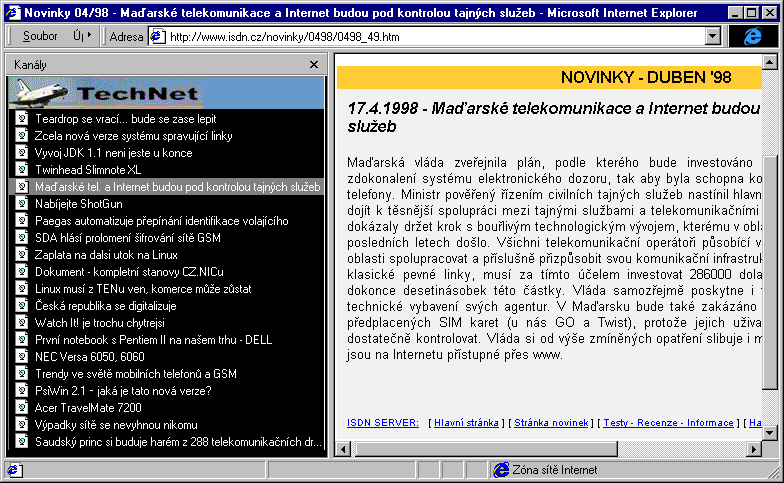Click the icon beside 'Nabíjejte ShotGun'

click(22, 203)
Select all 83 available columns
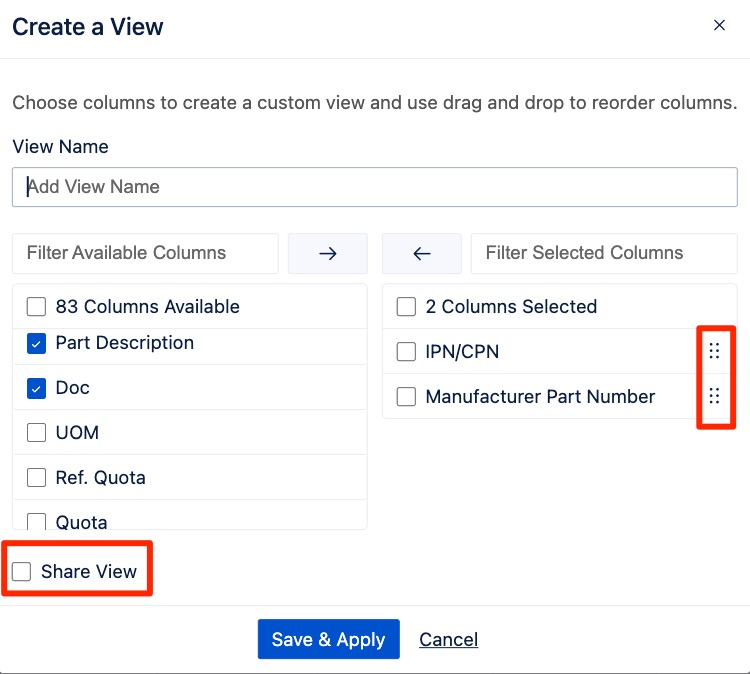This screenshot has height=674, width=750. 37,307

--

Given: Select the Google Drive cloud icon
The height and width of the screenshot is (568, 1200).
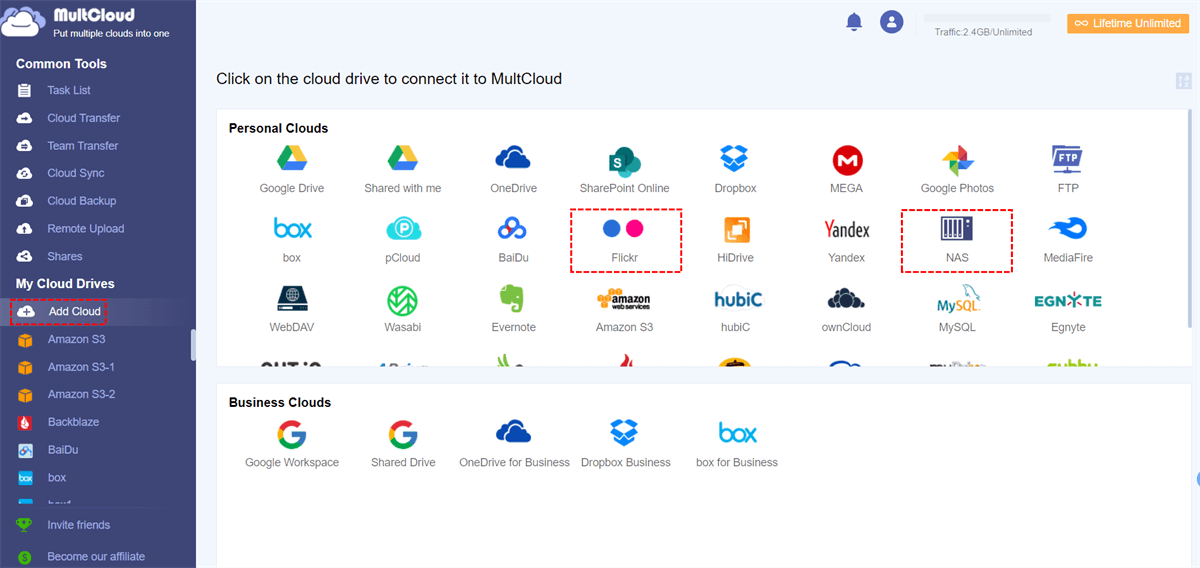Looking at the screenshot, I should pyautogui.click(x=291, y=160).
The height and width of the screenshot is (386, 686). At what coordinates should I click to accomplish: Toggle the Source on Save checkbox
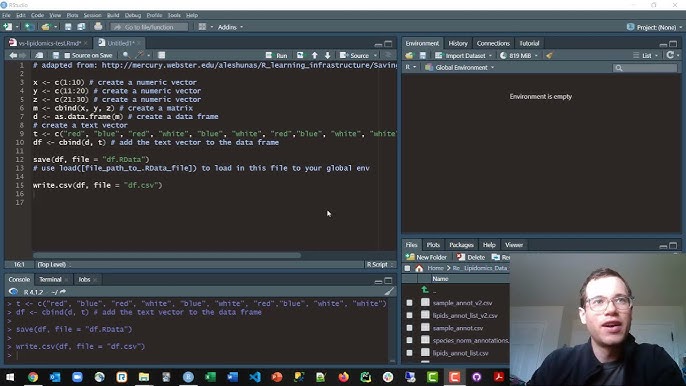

WHAT TO WORK ON: Starting at the line above that holds "The height and width of the screenshot is (568, 1200).", repeat every line exactly down to and including the line that holds "The height and width of the screenshot is (386, 686).", then stop. Do not carry over any pictures.

RESULT OF THIS TASK:
The height and width of the screenshot is (568, 1200).
Looking at the screenshot, I should pyautogui.click(x=291, y=160).
The height and width of the screenshot is (386, 686). At what coordinates should I click to accomplish: Toggle the Source on Save checkbox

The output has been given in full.